If the aim of this production was to make the audience feel the same sense of confusion as Woyzeck is suffering from then I suppose you could say it was a success.

Seven actors sat in a line across the stage playing a variety of roles. Are these characters real? Are they merely in Woyzeck's mind? Or are we being presented with his distorted versions of these characters? All of which are probably correct assumptions. However it made it virtually impossible to grasp onto any sense of a thread of a plot.

After about thirty minutes of being presented with various displays of paranoia and disillusion, in a variety of forms through various mediums I became numb to Woyzeck's mental deterioration.

The abstract nature of the performance sacrificed the idea of the personal. Yes it was clear that Woyzeck was suffering deeply as Simeon Moore as Woyzeck gradually regressed in his speech patterns and his movements became more and more erratic. However, ultimately I didn't actually care. I felt no sympathy for this character or for those around him and there was no sense of consequence for his actions.

Act 2 took the form of forum theatre, where the audience were encouraged to shout out what they had got from the play. We were then broken into groups of three to work on role play. Character A and B engaged in a conversation whilst character C constantly undermined everything that A was saying. Certainly an interesting way in which to illustrate the frustration of hearing voices and the coping mechanisms that one adapts to deal with this infliction but should one have to engage in a post-show discussion and workshop in order to make sense of what they have just seen?

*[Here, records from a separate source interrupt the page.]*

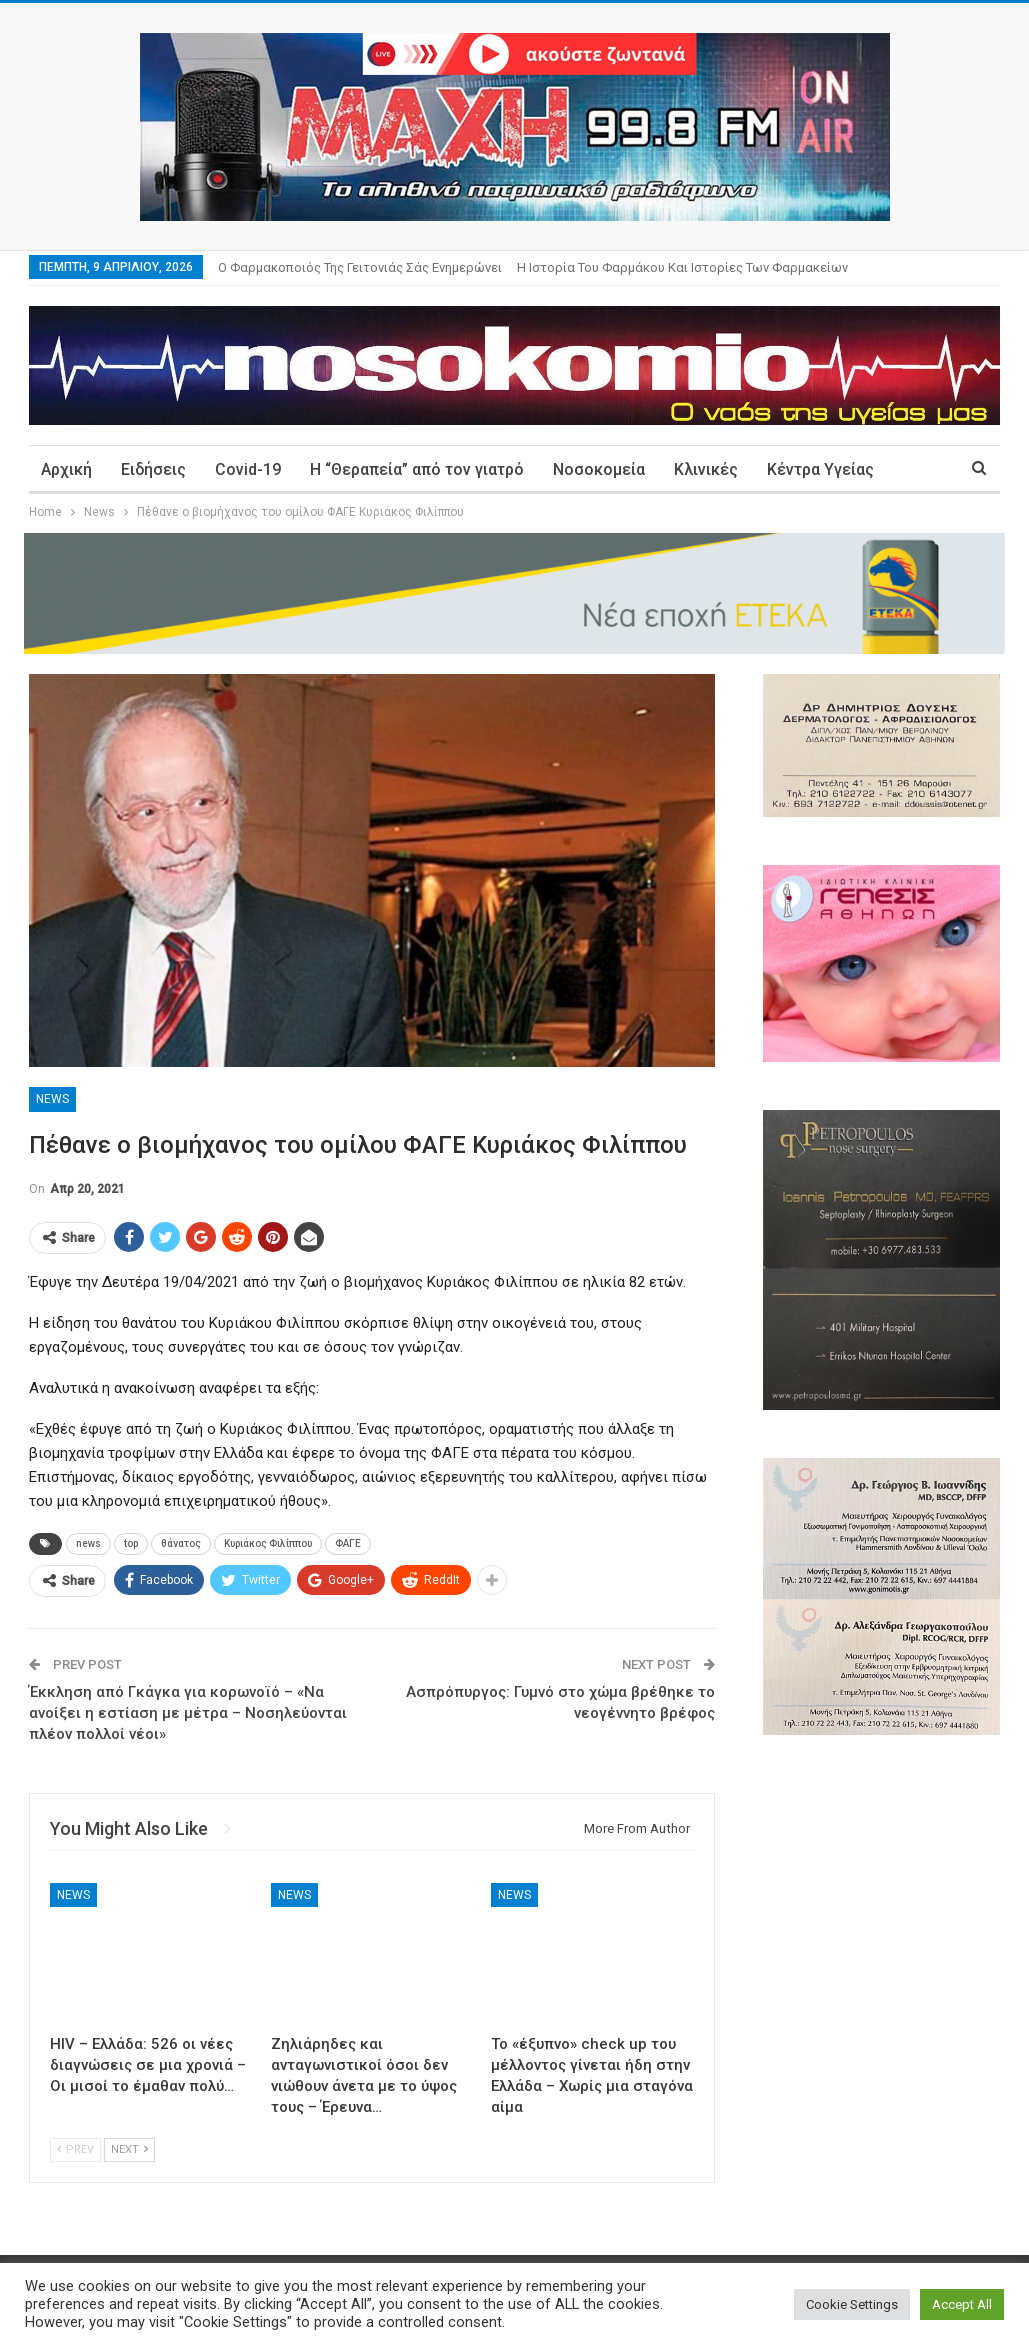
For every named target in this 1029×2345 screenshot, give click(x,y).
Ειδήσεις (153, 469)
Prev (75, 2149)
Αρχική (66, 469)
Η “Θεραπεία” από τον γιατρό (417, 469)
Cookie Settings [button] (852, 2304)
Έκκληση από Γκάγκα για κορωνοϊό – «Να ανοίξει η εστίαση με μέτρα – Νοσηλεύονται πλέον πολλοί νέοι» (188, 1713)
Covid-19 (248, 469)
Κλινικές (706, 469)
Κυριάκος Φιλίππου (268, 1543)
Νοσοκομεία (599, 469)
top (131, 1543)
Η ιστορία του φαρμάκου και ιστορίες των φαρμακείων (682, 267)
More (786, 469)
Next (129, 2149)
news (88, 1543)
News (52, 1099)
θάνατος (181, 1543)
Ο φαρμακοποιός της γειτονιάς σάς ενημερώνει (360, 267)
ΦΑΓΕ (348, 1543)
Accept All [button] (962, 2304)
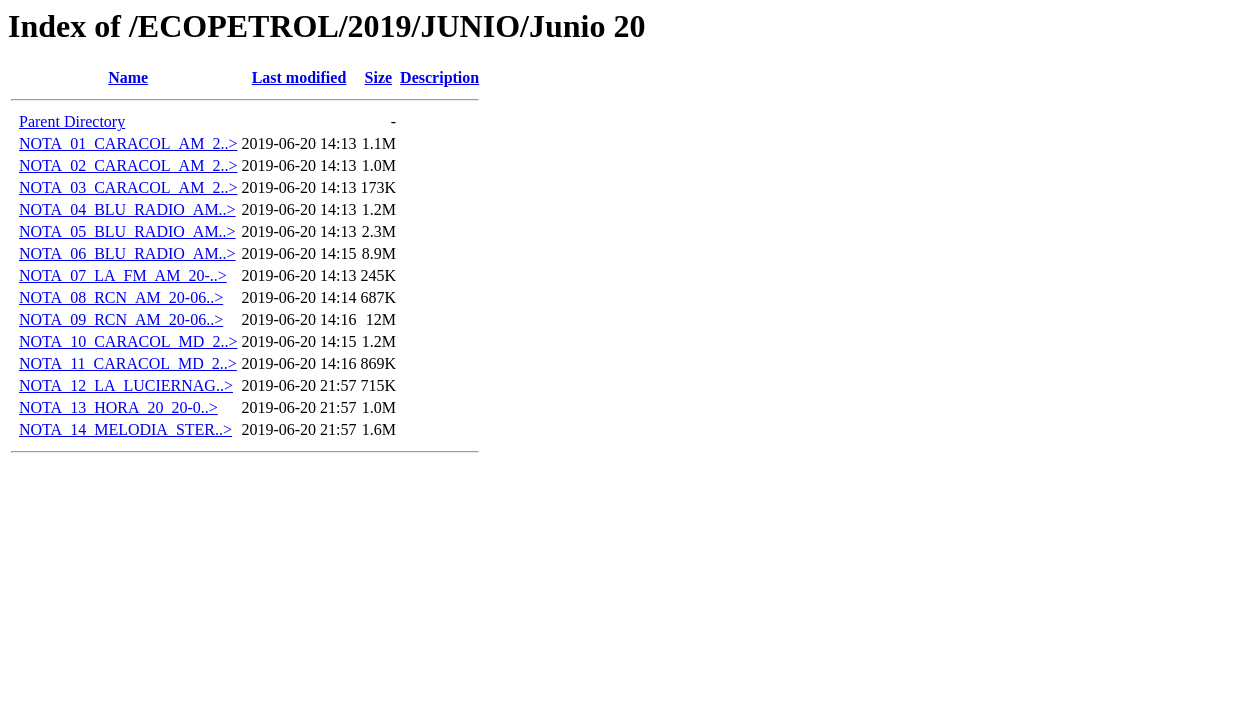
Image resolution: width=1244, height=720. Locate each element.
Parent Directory (72, 121)
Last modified (299, 77)
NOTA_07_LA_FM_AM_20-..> (123, 275)
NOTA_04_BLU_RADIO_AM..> (127, 209)
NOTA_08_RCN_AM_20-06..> (121, 297)
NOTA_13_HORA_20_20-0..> (118, 407)
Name (128, 77)
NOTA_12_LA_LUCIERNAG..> (126, 385)
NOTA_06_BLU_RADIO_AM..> (127, 253)
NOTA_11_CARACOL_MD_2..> (128, 363)
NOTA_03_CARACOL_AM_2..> (128, 187)
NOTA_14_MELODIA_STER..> (125, 429)
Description (439, 77)
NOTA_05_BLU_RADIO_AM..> (127, 231)
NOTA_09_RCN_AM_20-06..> (121, 319)
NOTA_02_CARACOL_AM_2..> (128, 165)
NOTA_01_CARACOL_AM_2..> (128, 143)
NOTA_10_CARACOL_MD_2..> (128, 341)
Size (379, 77)
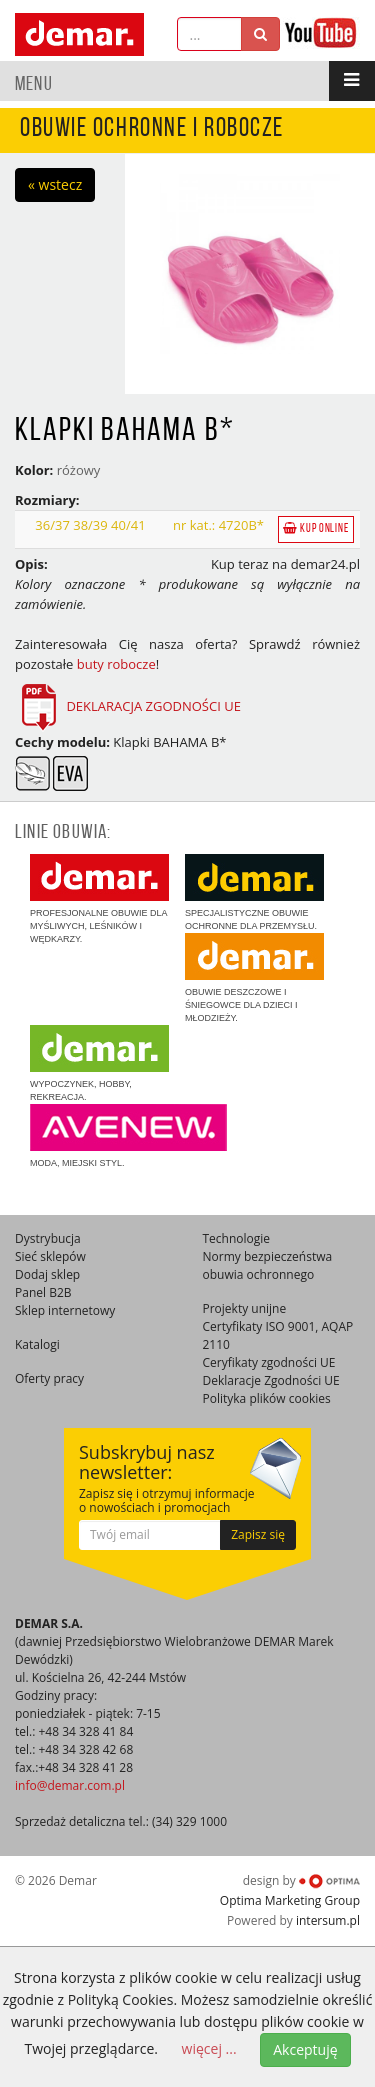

The forum then allowed members of the audience to interrupt the actors as they re-enacted scenes from the play in order to say what they would have done differently. Again, I can appreciate what Cardboard Citizens are trying to achieve and this style of theatre is ideal for A-Level and drama students or the interactive work they do with homeless people helping them to make sense of their own circumstances in relation to the play. However, I'd personally rather not be taken back to school during a night at the theatre.

Whilst the forum theatre did actually help me to understand the aims of the production which had totally bypassed me in the first act, this should not have been the case. Woyzeck should stand alone as a piece of theatre but sadly in this instance it did not.